Excerpted data
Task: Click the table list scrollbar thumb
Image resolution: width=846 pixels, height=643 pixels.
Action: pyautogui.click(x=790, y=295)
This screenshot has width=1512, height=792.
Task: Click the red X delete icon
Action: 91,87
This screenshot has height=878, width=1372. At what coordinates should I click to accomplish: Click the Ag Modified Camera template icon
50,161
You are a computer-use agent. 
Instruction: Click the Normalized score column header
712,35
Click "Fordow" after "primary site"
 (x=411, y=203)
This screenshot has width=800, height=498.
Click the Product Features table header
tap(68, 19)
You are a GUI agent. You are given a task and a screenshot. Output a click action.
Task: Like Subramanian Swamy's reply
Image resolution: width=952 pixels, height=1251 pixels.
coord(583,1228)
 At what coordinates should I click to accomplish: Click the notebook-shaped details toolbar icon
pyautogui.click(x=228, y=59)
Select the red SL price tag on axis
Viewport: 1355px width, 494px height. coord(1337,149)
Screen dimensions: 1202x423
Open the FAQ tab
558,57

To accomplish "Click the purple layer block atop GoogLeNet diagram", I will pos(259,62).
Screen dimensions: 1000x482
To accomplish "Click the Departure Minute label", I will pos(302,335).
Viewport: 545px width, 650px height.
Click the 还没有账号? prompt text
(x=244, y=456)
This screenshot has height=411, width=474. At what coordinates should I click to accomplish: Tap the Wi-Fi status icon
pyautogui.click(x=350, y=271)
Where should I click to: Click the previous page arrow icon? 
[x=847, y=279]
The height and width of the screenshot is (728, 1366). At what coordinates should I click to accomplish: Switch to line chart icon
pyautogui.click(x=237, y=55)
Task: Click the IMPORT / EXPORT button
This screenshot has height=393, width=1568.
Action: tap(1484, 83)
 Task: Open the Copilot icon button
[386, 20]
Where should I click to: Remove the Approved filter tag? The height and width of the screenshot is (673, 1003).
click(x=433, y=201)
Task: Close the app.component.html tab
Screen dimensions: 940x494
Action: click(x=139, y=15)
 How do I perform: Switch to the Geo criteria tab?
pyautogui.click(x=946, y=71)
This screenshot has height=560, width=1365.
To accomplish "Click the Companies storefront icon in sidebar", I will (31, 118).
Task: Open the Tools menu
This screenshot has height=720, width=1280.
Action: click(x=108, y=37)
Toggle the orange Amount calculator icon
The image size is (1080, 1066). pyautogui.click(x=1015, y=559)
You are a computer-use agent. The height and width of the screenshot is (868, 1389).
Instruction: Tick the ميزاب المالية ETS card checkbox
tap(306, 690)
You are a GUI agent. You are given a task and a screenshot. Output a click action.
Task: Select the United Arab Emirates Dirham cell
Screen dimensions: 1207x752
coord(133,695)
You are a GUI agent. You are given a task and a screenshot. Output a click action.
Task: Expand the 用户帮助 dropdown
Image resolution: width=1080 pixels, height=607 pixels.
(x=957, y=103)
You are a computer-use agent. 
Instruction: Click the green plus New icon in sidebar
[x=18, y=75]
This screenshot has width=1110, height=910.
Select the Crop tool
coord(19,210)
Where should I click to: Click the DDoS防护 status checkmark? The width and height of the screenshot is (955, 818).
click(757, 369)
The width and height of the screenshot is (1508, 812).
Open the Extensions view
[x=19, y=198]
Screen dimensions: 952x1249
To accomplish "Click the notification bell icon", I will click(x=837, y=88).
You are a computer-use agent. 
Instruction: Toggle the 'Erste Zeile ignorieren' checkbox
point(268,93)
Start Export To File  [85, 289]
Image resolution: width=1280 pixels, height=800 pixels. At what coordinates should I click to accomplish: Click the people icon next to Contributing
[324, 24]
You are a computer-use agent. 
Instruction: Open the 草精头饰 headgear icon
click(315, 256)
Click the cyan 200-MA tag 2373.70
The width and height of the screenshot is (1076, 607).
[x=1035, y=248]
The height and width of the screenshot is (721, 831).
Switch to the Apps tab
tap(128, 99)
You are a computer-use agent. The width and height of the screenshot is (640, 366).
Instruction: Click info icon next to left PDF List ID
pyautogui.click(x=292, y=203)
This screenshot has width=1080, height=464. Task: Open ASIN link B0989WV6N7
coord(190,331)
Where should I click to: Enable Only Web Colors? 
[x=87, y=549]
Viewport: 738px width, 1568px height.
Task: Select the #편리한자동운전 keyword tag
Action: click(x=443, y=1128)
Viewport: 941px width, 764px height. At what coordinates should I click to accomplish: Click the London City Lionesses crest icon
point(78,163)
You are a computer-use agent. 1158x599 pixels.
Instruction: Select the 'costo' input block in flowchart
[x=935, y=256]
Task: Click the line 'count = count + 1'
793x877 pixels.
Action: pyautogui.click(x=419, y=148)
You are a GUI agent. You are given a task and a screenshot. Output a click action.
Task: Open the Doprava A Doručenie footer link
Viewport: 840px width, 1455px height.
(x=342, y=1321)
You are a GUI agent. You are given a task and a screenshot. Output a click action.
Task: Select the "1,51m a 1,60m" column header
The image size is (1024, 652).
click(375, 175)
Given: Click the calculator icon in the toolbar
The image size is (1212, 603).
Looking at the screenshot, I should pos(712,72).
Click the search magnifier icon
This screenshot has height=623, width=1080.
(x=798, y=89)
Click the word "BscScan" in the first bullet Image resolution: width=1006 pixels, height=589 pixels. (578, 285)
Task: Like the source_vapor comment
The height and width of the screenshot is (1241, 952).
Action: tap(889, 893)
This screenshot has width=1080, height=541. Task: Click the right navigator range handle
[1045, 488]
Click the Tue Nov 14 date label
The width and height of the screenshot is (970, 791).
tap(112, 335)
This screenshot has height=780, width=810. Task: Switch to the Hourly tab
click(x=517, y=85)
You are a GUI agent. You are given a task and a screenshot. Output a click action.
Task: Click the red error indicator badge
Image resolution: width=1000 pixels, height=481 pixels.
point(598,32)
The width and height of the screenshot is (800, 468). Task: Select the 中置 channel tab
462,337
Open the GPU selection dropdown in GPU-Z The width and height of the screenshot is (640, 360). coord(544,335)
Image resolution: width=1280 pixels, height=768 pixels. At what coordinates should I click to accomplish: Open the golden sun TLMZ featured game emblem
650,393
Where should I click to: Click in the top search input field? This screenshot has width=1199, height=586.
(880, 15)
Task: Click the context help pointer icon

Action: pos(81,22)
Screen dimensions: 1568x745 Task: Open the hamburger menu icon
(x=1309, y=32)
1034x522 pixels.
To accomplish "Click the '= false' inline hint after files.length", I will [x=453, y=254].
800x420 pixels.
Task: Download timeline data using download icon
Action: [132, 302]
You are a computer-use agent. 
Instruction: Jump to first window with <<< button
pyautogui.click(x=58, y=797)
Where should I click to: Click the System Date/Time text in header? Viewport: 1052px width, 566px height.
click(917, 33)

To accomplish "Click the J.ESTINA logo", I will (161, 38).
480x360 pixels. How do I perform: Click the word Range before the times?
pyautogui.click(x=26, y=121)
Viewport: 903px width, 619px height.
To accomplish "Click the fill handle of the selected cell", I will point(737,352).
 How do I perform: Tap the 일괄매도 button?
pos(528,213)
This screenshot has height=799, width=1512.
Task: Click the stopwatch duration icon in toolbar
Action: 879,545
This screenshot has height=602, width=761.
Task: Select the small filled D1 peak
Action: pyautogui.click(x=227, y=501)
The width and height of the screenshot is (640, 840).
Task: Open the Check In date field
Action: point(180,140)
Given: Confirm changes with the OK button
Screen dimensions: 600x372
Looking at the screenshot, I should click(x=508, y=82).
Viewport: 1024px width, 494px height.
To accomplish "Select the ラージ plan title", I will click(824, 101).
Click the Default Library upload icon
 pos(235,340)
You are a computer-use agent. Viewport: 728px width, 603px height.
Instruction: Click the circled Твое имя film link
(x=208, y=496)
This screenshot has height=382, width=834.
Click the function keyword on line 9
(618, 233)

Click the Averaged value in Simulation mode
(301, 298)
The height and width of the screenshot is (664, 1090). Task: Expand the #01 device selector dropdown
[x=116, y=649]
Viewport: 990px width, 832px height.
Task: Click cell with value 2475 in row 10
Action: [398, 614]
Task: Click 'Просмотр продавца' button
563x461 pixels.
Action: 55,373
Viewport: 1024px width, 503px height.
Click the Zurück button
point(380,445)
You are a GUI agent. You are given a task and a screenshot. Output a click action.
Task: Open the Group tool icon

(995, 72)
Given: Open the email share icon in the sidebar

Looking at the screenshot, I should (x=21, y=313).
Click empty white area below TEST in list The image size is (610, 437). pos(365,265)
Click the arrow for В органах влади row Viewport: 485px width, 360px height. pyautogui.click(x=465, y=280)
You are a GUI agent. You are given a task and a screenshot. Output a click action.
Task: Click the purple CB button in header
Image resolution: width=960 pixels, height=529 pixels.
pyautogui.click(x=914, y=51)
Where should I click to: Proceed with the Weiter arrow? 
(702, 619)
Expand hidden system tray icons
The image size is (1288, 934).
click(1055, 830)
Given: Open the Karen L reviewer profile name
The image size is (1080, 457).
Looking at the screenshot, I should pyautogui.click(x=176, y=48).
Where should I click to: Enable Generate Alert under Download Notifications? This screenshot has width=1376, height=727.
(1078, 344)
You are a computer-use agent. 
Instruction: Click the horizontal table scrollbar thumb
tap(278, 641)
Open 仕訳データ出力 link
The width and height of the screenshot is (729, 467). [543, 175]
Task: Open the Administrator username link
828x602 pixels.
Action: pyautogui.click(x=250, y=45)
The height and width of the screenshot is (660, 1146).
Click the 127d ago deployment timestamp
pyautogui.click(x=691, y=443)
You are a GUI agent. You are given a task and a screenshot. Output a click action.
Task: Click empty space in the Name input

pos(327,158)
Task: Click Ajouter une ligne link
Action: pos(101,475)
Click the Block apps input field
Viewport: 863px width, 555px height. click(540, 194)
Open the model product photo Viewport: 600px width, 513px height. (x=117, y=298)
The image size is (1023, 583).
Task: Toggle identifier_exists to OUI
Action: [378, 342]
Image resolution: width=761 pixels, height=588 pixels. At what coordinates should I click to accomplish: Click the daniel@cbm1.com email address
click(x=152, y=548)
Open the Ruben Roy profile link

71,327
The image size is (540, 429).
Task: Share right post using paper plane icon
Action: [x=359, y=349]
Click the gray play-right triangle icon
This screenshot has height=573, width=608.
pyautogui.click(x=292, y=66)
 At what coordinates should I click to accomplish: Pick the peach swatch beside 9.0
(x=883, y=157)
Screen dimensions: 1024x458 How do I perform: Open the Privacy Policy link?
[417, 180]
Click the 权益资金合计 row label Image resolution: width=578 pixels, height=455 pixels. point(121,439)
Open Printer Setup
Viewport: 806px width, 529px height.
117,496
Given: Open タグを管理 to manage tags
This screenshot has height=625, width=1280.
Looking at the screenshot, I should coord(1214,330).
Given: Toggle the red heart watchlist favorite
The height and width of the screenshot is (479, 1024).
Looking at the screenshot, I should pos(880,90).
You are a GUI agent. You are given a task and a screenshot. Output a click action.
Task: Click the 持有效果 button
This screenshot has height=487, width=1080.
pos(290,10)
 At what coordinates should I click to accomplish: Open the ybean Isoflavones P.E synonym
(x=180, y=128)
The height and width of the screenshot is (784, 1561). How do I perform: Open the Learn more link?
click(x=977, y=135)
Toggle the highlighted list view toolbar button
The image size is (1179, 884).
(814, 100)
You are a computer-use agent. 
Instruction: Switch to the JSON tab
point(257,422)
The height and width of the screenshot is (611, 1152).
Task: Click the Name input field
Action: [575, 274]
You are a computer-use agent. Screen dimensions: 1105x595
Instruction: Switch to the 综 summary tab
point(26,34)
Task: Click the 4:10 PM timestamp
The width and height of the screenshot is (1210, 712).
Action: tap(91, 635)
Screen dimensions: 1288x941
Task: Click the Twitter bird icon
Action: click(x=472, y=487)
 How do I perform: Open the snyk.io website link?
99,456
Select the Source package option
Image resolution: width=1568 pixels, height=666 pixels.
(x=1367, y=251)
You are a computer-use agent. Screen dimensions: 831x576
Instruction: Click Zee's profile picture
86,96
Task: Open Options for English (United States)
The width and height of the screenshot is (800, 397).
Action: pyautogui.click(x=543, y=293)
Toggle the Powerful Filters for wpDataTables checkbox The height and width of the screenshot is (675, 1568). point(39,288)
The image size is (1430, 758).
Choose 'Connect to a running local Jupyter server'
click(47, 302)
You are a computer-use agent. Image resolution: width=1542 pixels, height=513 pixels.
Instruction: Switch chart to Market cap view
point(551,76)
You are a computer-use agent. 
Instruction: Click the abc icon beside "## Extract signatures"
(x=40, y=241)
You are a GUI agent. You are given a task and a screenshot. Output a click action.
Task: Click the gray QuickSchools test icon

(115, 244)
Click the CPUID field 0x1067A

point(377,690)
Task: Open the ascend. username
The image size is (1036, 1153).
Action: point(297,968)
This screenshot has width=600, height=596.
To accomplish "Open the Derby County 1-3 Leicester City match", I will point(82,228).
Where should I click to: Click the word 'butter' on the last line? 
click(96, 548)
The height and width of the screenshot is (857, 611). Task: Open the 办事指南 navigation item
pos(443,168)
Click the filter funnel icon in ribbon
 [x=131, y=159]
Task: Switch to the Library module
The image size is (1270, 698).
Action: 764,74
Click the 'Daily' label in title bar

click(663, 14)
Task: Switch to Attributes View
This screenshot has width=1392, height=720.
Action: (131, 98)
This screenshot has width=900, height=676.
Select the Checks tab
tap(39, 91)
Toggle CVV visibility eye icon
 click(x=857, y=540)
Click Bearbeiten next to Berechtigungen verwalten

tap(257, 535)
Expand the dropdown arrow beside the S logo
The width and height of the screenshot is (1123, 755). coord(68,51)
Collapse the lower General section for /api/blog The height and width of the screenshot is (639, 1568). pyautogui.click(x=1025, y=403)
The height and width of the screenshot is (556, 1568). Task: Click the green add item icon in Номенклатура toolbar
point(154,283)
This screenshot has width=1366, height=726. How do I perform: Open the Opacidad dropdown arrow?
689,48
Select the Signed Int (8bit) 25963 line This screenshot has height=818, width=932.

Problem description
Give the number of lines in the data that contain the word "purple", and add no other text.

Final answer
2